Part 2: How is the storm surge graphic created?
Part 3: How should you interpret the storm surge graphic?
So, let’s get on with Part 1. First, let’s look back at a little history. Way back in 1955, the U.S. Weather Bureau issued a memo (figure to the right) to weather offices along the coast, directing them to refer to any water rise produced by a hurricane or tropical storm in terms of “above normal tide levels,” and those rises were to be specified in ranges to account for uncertainty. Believe it or not, that policy went unchanged for over 50 years! In 2008, the NHC Public Advisories for Hurricane Ike referred to storm surge like this:
“COASTAL STORM SURGE FLOODING OF UP TO 20 FEET…WITH A FEW SPOTS TO NEAR 25 FEET…ABOVE NORMAL TIDES ALONG WITH LARGE AND DANGEROUS BATTERING WAVES…CAN BE EXPECTED NEAR AND TO THE EAST OF WHERE THE CENTER OF IKE MAKES LANDFALL. THE SURGE EXTENDS A GREATER THAN USUAL DISTANCE FROM THE CENTER DUE TO THE LARGE SIZE OF THE CYCLONE. WATER LEVELS HAVE ALREADY RISEN BY MORE THAN 5 FEET ALONG MUCH OF THE NORTHWESTERN GULF COAST.”
For many years, we didn’t have the technology, nor sufficient accuracy in our track forecasts, to be any more specific in our Public Advisories. The best we could do was give an estimate of the highest storm surge expected with a general description of where that surge could occur relative to the center of the storm. Unfortunately, many times these statements were too vague for emergency managers and other decision makers to make sound decisions before a storm. One question a statement like this could not answer: “How far inland could the storm surge go?”
Another issue had to do with what are called vertical datums. We’ll leave the more technical discussion of vertical datums for another blog post, but what you need to know for this discussion is that a vertical datum is simply a reference point. The water level height caused by the combination of storm surge and the tide must be attached to some point of reference. The operative question is “the height of the water level is 6 feet above what?” The problem was that many people either weren’t specifying what the datum was, or they were confusing one datum with another.
Here’s an example, again using Ike, where confusion set in. The figure below shows output from the National Weather Service SLOSH model indicating simulated water level heights from Hurricane Ike along the Texas and Louisiana coasts. What’s the first thing that jumps out at you? The first question many people have is why do the values increase (go from 15 feet to over 21 feet) as you move inland from the coast into Chambers and Jefferson Counties in Texas? Shouldn’t the deepest water have occurred at the immediate coast?
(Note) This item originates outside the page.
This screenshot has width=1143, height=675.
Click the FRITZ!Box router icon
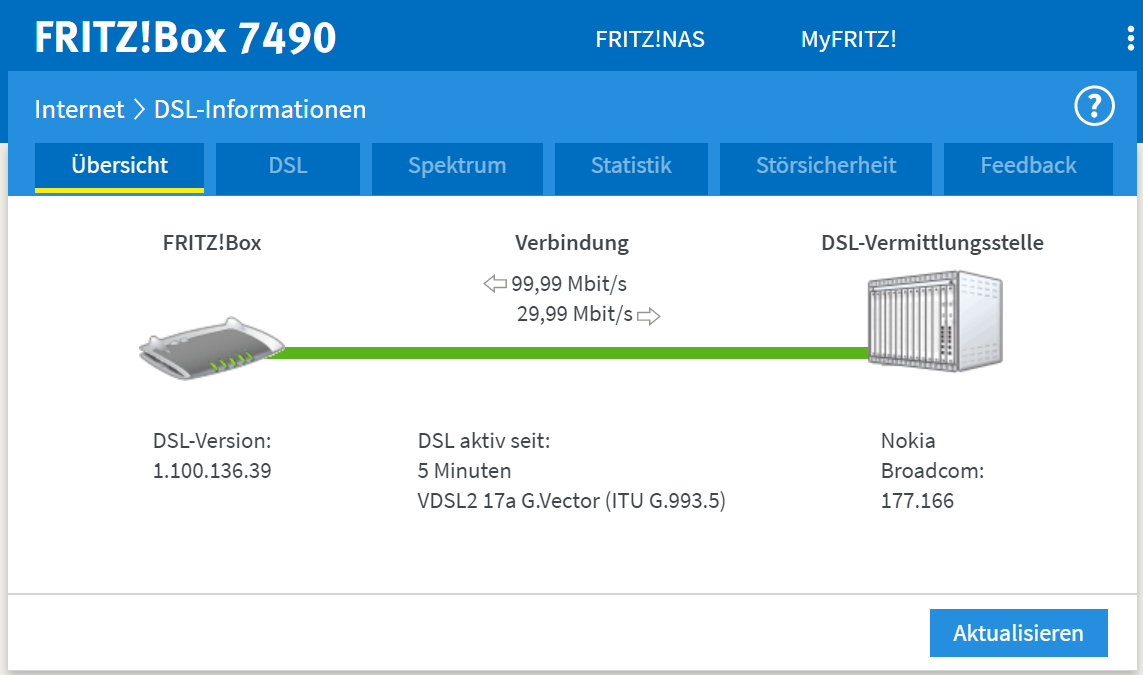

The subtlety here is that the water level in this picture is depicted relative to a datum called NAVD88. So, the water levels in Chambers and Jefferson Counties were more than 21 feet above NAVD88, not 21 feet above the actual ground at those locations.
Luckily, there’s a way to display how much water was sitting on normally dry ground, which is what most people typically envision when given storm surge heights. Since we know what the elevation of the land is at each location, relative to the same vertical datum used for the surge data itself, we can subtract the land elevation from the surge heights to get a good idea of how high the water was above the ground at each location. The next figure is the same simulation for Ike but instead shows this subtraction at play. Notice any differences from the previous image?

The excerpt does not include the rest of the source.